[Collected data entries]
● ● ● ● ● ● ●
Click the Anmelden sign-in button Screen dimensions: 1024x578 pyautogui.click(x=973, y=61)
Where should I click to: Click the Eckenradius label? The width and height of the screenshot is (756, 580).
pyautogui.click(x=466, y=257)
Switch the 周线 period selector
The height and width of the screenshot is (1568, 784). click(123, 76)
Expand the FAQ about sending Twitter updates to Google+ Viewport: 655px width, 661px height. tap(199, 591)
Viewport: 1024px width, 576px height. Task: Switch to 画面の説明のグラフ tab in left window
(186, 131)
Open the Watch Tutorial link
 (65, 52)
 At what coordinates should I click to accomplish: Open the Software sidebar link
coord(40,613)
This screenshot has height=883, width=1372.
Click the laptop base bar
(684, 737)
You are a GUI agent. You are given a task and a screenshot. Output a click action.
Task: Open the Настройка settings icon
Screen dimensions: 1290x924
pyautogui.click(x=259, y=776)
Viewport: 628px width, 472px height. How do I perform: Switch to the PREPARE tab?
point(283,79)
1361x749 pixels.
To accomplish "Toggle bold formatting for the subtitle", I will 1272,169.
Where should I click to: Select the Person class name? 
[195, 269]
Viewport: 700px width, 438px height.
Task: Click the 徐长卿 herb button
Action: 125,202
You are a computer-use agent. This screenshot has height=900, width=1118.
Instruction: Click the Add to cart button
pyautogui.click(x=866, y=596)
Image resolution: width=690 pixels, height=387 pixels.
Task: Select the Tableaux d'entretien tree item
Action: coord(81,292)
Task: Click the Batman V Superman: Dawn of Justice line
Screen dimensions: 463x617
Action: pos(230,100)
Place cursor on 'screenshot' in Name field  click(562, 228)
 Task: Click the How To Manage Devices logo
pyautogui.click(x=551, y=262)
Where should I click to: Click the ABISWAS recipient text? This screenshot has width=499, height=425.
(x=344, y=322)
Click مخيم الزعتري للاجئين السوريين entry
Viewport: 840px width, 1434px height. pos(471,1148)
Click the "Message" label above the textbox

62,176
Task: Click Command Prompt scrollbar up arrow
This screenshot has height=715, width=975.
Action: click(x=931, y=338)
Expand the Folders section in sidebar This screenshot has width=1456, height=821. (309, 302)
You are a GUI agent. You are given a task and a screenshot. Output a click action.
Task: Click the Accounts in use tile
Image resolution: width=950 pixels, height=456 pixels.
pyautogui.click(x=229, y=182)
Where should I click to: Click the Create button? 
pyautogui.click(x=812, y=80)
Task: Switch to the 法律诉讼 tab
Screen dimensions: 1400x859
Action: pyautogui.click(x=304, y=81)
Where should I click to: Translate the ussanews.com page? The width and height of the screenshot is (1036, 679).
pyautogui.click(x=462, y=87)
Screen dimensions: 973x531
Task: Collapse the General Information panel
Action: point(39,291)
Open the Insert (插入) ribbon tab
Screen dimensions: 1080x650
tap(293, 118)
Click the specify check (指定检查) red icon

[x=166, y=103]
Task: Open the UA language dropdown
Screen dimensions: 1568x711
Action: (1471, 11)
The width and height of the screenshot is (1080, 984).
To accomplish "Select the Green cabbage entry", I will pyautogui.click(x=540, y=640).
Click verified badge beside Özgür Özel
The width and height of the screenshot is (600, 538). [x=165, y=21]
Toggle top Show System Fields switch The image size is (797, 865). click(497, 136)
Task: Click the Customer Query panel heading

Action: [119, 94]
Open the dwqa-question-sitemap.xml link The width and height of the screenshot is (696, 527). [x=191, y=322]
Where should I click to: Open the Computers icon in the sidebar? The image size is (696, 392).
● ● ● ● ● ● ●
■ Aim of the exercise: Look above for the line containing "Where should I click to: Select". Output from there through the line containing "Task: Switch to the 法律诉讼 tab", exactly and inclusively.

■ Answer section:
Where should I click to: Select the Person class name? 
[195, 269]
Viewport: 700px width, 438px height.
Task: Click the 徐长卿 herb button
Action: 125,202
You are a computer-use agent. This screenshot has height=900, width=1118.
Instruction: Click the Add to cart button
pyautogui.click(x=866, y=596)
Image resolution: width=690 pixels, height=387 pixels.
Task: Select the Tableaux d'entretien tree item
Action: coord(81,292)
Task: Click the Batman V Superman: Dawn of Justice line
Screen dimensions: 463x617
Action: pos(230,100)
Place cursor on 'screenshot' in Name field  click(562, 228)
 Task: Click the How To Manage Devices logo
pyautogui.click(x=551, y=262)
Where should I click to: Click the ABISWAS recipient text? This screenshot has width=499, height=425.
(x=344, y=322)
Click مخيم الزعتري للاجئين السوريين entry
Viewport: 840px width, 1434px height. pos(471,1148)
Click the "Message" label above the textbox

62,176
Task: Click Command Prompt scrollbar up arrow
This screenshot has height=715, width=975.
Action: click(x=931, y=338)
Expand the Folders section in sidebar This screenshot has width=1456, height=821. (309, 302)
You are a GUI agent. You are given a task and a screenshot. Output a click action.
Task: Click the Accounts in use tile
Image resolution: width=950 pixels, height=456 pixels.
pyautogui.click(x=229, y=182)
Where should I click to: Click the Create button? 
pyautogui.click(x=812, y=80)
Task: Switch to the 法律诉讼 tab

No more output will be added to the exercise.